Wednesday, August 26, 2009

New Home Repair and Remodeling Act case.

There are now conflicting opinions between the 1st and 4th districts as to whether the equitable remedy of quantum meruit is available under the Home Repair and Remodeling Act -- Who wants to go to the Supreme Court?

On August 10, 2009, the 1st District issued its opinion in K. Miller Construction Company, Inc. v. McGinnis (Opinion here). In that case, the homeowner, a lawyer, ordered nearly $500,000 in remodeling work to his house. The general contractor did not require a written contract. Long story short, the homeowner did not pay. The contractor sued for breach of oral contract and quantum meruit (literally, "as much as he deserves") and the trial court dismissed.

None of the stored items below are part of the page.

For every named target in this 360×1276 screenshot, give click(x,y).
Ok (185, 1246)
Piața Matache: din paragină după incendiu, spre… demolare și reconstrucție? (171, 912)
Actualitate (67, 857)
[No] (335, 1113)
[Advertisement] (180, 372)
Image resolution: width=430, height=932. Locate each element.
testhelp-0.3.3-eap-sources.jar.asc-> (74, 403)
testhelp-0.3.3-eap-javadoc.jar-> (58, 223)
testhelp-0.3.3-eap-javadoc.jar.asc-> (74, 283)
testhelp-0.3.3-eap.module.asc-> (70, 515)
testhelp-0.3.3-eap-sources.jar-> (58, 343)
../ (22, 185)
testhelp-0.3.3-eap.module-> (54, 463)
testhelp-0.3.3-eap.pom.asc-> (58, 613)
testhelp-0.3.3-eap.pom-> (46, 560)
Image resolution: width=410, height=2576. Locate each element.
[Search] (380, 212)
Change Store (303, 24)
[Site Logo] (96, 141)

The 4th District held in Smith v. Bogard, 377 Ill.App.3d 842 (2007), that permitting a recovery in quantum meruit "would run afoul to the legislature's intent of protecting consumers, would reward deceptive practices, and would violate public policy."

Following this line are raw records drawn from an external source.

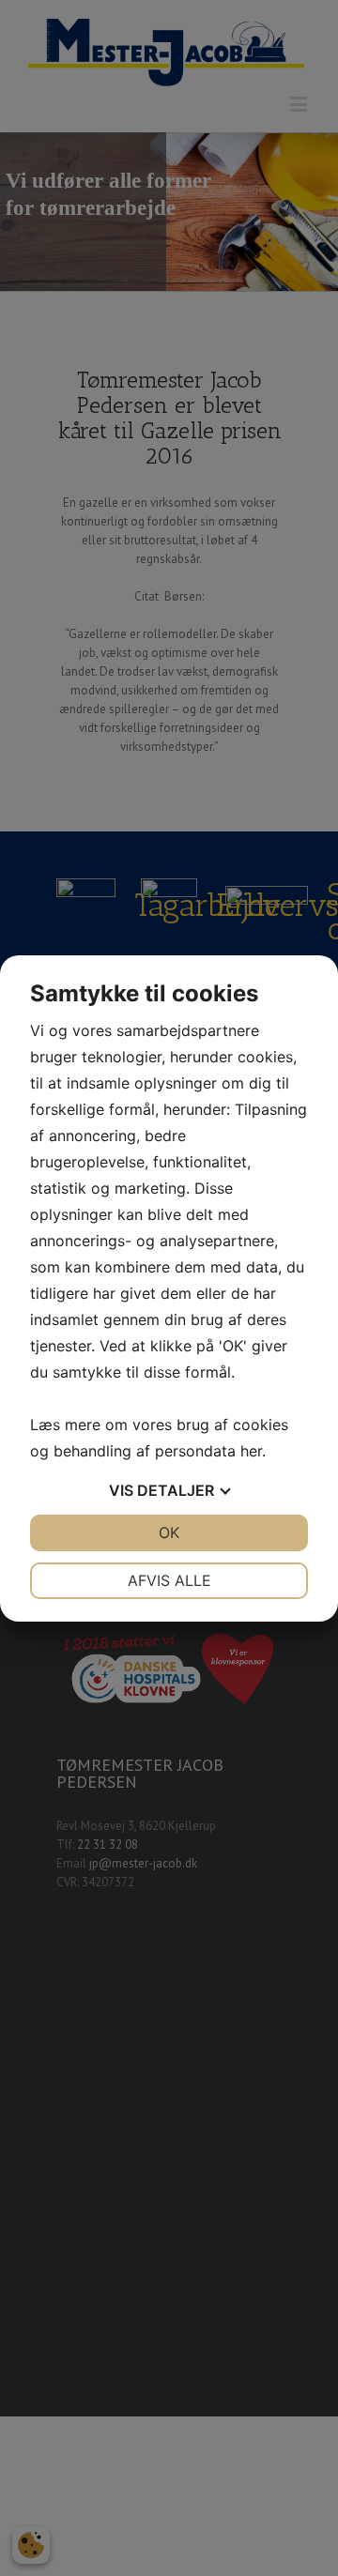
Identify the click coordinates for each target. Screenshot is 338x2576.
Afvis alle (169, 1580)
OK (169, 1532)
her (251, 1450)
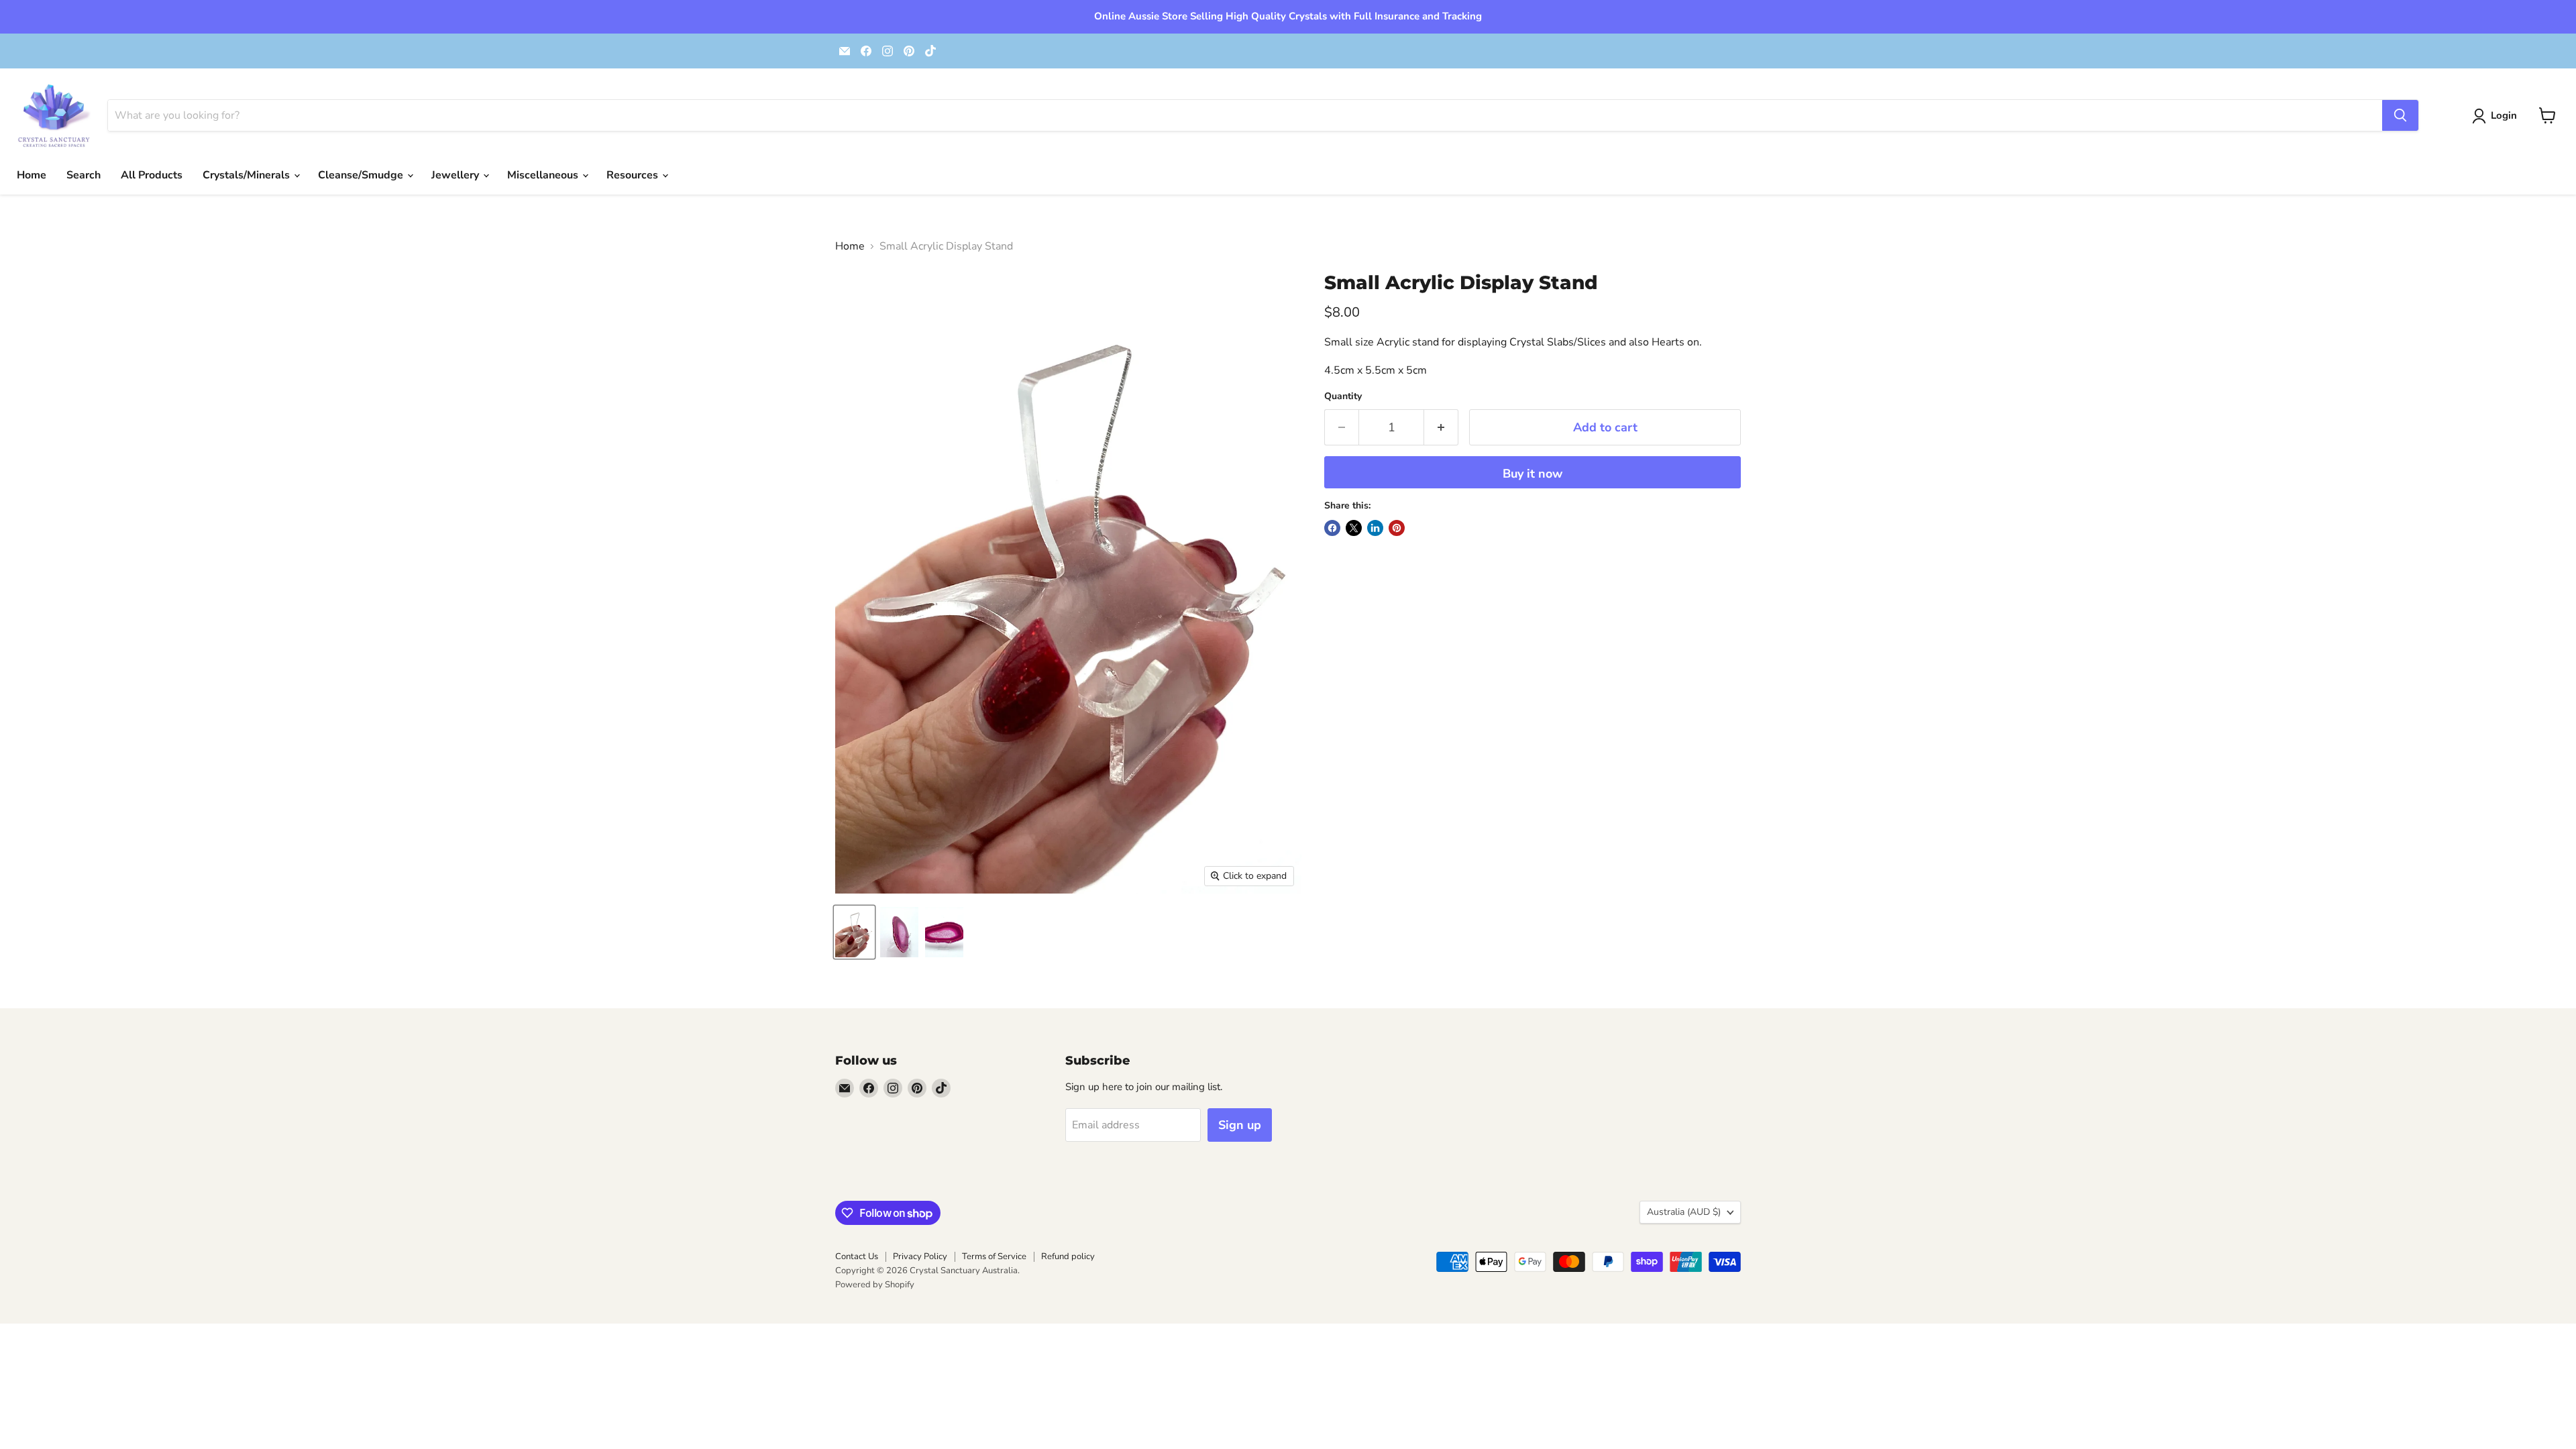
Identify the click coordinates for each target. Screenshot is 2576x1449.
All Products (151, 175)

However, the 1st District said that it was "unpersuaded by the reasoning" in Smith. The Court then spent nearly 40 pages explaining its reasoning before it held that quantum meruit remains an equitable remedy available under the Act. The Court explained that in a case for quantum meruit, the plaintiff is only entitled to "as much as he deserves." The defendants are allowed to present evidence concerning unfinished work, shoddy work, etc., and the plaintiff's claim would presumably be reduced accordingly. Quantum meruit is a proper avenue of recovery because the nature of the remedy itself provides ample protection against abuses the passage of the Act was meant to protect.

It should be noted that the plaintiff in K. Miller v. McGinnis was a general contractor. I believe that a quantum meruit recovery is still unavailable to subcontractors, but this case definately gives us some good points to argue.